— What the task asks —
Reproduce, word for word, the part of the data that opens with the line containing "What do you see at coordinates (1605, 1211)" and closes with the line containing "y-tick-left: 0,80 is". Include both of those lines.

Pixel coordinate grounding data:
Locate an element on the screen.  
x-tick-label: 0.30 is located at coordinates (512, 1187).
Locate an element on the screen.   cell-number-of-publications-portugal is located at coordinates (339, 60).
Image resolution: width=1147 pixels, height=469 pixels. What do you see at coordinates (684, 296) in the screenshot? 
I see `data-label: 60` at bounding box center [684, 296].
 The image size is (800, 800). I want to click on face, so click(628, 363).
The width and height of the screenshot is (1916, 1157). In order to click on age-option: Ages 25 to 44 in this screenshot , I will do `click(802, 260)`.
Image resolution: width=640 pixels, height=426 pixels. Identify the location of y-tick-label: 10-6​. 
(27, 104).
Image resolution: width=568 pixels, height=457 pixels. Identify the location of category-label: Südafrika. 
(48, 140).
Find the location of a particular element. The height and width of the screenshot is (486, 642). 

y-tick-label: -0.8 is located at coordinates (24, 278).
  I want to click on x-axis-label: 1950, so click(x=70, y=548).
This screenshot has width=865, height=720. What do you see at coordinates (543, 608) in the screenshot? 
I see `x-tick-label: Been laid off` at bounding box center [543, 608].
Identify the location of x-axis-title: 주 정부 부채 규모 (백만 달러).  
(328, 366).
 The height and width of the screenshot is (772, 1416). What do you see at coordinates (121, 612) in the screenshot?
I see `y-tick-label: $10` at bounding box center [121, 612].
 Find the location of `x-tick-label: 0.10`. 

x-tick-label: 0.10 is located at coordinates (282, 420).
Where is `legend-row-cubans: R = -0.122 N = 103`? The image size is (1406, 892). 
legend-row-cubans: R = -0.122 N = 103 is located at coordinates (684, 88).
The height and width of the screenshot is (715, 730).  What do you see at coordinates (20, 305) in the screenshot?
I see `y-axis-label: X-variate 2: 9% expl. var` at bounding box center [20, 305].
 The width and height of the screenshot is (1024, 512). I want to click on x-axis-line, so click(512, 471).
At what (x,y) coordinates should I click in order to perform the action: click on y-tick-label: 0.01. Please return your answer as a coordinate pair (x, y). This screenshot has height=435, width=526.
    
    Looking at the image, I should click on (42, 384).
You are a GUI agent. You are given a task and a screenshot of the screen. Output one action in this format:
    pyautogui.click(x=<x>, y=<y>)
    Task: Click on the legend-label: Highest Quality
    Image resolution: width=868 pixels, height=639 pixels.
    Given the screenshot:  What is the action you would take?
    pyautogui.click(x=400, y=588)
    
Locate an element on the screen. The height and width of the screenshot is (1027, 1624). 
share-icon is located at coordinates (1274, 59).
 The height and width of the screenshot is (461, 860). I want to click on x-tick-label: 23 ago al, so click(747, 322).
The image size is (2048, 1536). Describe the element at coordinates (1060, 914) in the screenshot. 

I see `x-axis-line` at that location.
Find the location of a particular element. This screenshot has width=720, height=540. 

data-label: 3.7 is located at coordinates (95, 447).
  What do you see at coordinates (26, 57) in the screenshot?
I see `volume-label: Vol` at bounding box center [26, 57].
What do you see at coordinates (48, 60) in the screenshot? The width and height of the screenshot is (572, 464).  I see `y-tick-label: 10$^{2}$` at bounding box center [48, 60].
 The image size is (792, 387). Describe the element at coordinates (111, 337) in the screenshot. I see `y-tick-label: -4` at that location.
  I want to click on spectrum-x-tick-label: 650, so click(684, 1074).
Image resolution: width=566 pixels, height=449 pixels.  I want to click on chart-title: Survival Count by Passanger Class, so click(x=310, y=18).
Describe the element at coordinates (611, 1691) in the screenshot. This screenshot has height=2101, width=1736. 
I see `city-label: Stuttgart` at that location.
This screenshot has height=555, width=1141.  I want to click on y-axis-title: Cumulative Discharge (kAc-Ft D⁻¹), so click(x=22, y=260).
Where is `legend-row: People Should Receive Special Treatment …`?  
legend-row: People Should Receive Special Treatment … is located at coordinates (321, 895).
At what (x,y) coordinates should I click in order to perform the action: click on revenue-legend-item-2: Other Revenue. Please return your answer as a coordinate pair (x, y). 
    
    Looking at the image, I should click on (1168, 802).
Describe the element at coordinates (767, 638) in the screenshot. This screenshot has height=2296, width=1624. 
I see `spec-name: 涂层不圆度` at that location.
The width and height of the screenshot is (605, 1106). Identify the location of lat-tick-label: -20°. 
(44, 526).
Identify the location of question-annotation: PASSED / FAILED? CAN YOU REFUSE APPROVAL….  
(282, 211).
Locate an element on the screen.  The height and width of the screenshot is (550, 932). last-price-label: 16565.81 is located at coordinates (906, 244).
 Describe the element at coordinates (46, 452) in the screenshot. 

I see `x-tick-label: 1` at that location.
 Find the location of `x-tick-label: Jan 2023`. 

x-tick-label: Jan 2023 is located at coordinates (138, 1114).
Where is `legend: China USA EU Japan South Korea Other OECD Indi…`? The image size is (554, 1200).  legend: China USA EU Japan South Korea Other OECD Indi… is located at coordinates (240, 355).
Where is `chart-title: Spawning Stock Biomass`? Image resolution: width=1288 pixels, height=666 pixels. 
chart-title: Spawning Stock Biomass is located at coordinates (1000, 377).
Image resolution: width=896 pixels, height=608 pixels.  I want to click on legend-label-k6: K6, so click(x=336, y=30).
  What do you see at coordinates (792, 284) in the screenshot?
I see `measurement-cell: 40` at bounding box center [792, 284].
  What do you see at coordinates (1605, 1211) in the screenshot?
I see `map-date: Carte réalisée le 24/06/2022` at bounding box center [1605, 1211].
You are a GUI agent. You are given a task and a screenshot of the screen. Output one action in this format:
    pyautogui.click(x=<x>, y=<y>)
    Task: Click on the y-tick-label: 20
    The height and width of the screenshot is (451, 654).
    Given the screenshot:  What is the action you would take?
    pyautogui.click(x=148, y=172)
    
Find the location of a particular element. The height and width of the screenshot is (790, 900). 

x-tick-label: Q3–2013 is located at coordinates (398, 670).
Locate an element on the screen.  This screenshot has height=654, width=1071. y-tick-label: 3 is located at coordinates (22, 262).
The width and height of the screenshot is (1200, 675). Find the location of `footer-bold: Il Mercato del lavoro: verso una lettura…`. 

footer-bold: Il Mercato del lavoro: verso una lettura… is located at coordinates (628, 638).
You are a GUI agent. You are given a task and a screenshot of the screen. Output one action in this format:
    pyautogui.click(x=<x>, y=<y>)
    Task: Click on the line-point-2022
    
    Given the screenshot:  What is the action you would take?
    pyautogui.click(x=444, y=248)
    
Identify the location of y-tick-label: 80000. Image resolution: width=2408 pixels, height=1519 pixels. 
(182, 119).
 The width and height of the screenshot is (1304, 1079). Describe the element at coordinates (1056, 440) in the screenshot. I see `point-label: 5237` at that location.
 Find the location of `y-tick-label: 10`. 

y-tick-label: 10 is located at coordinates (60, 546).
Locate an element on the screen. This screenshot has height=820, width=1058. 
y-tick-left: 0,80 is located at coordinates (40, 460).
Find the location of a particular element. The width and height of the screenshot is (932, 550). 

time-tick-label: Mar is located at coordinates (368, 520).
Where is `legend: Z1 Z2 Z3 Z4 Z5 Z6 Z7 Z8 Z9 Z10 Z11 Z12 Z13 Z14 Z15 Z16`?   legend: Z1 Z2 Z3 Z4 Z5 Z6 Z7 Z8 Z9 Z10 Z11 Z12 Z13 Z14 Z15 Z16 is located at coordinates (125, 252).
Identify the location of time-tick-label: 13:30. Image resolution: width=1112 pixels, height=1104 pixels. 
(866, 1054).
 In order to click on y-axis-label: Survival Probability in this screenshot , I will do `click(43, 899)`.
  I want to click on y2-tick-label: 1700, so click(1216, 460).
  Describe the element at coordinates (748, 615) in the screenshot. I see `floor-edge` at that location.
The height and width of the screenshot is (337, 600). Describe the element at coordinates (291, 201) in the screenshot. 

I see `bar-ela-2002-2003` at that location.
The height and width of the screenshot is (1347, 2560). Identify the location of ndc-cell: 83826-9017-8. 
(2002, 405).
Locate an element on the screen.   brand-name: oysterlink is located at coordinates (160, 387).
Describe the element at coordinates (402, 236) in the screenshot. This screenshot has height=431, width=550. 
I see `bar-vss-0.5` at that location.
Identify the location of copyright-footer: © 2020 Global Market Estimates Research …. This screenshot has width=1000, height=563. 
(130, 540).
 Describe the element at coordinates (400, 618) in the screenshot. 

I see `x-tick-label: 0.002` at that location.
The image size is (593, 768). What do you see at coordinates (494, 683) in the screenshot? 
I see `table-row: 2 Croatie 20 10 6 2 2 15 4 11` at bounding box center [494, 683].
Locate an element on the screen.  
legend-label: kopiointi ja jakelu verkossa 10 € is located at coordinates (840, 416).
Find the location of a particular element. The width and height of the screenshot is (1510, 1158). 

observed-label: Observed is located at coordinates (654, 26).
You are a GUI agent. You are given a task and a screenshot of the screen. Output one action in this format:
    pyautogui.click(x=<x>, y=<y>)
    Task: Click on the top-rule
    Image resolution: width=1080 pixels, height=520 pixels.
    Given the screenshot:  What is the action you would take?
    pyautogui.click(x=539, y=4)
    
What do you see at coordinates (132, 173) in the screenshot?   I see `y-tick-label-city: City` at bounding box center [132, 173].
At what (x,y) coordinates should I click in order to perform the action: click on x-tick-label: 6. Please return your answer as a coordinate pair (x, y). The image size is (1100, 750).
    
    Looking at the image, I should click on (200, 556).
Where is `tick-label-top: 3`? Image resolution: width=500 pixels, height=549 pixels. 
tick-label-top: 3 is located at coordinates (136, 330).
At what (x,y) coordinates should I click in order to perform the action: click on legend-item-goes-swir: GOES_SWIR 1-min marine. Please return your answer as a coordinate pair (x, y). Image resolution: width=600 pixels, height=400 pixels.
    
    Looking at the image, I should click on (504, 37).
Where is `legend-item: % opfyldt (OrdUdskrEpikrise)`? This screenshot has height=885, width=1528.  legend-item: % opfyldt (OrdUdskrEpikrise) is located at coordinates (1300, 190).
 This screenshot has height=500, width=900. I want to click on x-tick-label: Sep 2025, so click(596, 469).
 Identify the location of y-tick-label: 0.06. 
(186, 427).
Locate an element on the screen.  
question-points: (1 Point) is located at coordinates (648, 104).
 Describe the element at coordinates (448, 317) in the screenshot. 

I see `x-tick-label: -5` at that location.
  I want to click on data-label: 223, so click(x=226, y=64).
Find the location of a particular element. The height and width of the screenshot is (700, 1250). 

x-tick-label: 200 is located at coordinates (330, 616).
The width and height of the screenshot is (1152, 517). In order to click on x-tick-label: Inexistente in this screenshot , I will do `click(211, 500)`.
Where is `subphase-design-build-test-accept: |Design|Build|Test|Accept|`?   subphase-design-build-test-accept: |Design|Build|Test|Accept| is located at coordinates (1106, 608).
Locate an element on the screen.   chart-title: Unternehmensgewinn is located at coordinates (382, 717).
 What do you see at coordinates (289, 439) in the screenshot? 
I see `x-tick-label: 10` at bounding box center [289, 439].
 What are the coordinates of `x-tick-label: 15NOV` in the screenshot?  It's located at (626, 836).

— Result of this exercise —
  What do you see at coordinates (1605, 1211) in the screenshot?
I see `map-date: Carte réalisée le 24/06/2022` at bounding box center [1605, 1211].
You are a GUI agent. You are given a task and a screenshot of the screen. Output one action in this format:
    pyautogui.click(x=<x>, y=<y>)
    Task: Click on the y-tick-label: 20
    The height and width of the screenshot is (451, 654).
    Given the screenshot:  What is the action you would take?
    pyautogui.click(x=148, y=172)
    
Find the location of a particular element. The height and width of the screenshot is (790, 900). 

x-tick-label: Q3–2013 is located at coordinates (398, 670).
Locate an element on the screen.  This screenshot has height=654, width=1071. y-tick-label: 3 is located at coordinates (22, 262).
The width and height of the screenshot is (1200, 675). Find the location of `footer-bold: Il Mercato del lavoro: verso una lettura…`. 

footer-bold: Il Mercato del lavoro: verso una lettura… is located at coordinates (628, 638).
You are a GUI agent. You are given a task and a screenshot of the screen. Output one action in this format:
    pyautogui.click(x=<x>, y=<y>)
    Task: Click on the line-point-2022
    
    Given the screenshot:  What is the action you would take?
    pyautogui.click(x=444, y=248)
    
Identify the location of y-tick-label: 80000. Image resolution: width=2408 pixels, height=1519 pixels. 
(182, 119).
 The width and height of the screenshot is (1304, 1079). Describe the element at coordinates (1056, 440) in the screenshot. I see `point-label: 5237` at that location.
 Find the location of `y-tick-label: 10`. 

y-tick-label: 10 is located at coordinates (60, 546).
Locate an element on the screen. This screenshot has height=820, width=1058. 
y-tick-left: 0,80 is located at coordinates (40, 460).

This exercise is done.